Collected data entries

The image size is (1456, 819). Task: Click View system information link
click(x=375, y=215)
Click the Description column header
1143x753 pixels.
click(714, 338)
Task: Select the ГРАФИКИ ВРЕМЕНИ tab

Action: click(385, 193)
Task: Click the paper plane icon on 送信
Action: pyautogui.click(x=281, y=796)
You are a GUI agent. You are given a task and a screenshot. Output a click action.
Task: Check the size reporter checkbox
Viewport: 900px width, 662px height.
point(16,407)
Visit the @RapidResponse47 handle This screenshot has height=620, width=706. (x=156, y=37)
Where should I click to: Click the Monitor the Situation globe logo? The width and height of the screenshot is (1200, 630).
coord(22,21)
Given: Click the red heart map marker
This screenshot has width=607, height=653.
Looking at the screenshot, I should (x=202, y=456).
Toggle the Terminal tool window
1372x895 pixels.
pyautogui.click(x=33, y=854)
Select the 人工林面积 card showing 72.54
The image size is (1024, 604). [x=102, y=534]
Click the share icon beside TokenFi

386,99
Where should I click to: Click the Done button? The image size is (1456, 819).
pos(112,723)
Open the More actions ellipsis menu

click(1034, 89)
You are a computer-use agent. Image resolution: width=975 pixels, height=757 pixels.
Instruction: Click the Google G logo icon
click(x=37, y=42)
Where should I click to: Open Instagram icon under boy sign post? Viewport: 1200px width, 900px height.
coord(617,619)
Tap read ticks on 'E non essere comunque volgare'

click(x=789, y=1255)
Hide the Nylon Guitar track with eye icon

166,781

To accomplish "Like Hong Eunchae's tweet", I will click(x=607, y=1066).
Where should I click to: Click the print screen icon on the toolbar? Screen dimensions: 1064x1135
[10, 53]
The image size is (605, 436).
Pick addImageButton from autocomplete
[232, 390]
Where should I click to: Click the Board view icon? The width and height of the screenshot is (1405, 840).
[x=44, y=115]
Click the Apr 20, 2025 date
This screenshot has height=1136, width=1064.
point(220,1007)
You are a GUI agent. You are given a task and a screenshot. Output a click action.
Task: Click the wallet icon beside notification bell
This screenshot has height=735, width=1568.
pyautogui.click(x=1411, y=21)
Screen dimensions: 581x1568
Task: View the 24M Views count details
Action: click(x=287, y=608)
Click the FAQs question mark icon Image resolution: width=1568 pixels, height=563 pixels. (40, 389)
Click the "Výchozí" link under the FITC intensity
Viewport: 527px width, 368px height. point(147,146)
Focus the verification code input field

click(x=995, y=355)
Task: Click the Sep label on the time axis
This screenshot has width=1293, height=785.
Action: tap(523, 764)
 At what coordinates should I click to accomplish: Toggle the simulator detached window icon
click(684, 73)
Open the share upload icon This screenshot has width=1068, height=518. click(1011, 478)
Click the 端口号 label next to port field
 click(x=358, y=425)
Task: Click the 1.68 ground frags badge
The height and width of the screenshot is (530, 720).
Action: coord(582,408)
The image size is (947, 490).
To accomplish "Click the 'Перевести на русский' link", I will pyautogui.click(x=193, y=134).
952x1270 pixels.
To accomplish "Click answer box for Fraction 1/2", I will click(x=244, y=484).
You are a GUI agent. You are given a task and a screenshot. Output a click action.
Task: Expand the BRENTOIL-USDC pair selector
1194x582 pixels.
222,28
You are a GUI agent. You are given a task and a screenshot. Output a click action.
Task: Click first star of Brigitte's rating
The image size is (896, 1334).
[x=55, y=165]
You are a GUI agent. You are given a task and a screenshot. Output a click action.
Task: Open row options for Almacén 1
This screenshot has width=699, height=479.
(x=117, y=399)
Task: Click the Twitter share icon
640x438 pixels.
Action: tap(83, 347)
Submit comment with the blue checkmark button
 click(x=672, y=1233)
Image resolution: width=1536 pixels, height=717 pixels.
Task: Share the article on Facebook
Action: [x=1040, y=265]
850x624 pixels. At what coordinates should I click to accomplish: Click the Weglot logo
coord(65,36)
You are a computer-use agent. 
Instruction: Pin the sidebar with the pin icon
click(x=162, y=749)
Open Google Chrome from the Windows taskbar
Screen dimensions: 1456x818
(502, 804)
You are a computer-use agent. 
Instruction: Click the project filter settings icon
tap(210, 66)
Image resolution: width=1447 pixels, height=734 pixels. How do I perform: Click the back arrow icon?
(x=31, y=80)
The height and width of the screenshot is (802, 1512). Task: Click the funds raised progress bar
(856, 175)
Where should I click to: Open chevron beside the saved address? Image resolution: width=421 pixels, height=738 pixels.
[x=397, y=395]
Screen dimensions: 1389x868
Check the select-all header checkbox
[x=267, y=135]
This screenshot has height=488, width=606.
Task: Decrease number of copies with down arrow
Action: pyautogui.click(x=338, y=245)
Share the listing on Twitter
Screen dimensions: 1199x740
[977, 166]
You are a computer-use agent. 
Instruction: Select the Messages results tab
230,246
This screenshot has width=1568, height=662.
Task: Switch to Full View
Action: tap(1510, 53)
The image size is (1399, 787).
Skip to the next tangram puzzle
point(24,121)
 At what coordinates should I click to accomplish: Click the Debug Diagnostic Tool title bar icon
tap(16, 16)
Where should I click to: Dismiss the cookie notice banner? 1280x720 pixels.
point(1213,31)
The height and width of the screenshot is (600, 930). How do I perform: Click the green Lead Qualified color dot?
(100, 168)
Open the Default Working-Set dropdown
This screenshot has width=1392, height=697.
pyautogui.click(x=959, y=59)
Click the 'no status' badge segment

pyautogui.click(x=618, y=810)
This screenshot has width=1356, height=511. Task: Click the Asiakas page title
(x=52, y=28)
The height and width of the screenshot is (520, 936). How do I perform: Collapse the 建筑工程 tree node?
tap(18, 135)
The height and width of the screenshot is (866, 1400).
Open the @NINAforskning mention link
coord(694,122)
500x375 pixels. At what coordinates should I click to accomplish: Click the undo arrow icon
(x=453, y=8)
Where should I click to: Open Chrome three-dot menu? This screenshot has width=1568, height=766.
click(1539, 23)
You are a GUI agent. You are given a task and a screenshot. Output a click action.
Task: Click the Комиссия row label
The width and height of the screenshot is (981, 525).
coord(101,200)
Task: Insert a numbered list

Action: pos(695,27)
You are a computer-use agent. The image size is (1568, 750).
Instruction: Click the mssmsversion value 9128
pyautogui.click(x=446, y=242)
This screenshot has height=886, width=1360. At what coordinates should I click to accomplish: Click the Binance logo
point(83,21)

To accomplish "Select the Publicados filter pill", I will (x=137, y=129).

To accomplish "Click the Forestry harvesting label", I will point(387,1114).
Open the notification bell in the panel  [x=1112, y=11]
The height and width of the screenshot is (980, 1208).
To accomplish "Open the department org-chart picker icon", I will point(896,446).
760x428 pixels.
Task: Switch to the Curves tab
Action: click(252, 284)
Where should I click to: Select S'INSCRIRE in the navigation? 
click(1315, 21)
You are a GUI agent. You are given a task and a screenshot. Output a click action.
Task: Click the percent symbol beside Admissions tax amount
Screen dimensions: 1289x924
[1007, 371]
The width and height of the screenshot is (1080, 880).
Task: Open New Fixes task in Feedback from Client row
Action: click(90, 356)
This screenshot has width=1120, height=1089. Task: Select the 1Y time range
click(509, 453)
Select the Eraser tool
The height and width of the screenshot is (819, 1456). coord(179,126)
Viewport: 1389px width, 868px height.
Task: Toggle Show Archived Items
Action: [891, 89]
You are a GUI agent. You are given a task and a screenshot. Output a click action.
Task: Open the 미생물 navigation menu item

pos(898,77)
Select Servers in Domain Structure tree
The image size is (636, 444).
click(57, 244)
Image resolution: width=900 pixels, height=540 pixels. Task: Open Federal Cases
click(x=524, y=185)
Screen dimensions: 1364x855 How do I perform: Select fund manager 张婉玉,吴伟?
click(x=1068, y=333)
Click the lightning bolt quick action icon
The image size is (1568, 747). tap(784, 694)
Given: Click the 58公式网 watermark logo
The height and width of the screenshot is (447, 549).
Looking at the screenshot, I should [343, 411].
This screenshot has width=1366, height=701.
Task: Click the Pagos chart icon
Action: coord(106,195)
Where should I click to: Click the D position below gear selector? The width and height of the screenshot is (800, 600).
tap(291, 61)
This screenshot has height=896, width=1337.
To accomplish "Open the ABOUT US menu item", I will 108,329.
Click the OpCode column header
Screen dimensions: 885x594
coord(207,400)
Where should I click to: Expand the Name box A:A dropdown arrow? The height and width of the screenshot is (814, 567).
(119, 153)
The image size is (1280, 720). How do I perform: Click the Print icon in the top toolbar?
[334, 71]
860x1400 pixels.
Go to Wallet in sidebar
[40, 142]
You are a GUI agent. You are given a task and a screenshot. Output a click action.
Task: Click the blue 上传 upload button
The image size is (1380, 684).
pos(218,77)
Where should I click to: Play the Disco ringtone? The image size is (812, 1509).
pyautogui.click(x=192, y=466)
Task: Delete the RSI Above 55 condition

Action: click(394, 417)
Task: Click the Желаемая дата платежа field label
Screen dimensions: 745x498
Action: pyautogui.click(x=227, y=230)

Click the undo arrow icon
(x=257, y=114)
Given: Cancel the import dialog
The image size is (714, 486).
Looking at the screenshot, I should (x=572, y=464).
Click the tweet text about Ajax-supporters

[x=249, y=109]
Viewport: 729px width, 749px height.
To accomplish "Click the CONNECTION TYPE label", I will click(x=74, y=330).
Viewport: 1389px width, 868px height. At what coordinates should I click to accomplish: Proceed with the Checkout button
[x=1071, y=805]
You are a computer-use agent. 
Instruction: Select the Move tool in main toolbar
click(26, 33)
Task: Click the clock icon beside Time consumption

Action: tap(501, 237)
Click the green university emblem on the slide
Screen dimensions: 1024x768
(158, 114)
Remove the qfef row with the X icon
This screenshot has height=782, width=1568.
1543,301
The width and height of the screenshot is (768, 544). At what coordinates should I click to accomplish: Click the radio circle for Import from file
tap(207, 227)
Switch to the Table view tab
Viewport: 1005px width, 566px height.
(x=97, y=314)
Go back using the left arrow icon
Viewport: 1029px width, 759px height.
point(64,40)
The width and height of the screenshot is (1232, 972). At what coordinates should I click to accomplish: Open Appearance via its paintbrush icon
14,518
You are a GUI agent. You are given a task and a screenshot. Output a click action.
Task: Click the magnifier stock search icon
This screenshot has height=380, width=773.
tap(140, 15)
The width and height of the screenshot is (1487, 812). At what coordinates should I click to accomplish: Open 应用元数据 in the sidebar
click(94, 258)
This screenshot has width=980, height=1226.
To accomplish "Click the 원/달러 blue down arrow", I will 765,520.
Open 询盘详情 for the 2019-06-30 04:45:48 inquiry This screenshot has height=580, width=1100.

**AIM:**
How many lines in the listing above contain the word "green"? Reply with the number alone.

**REPLY:**
2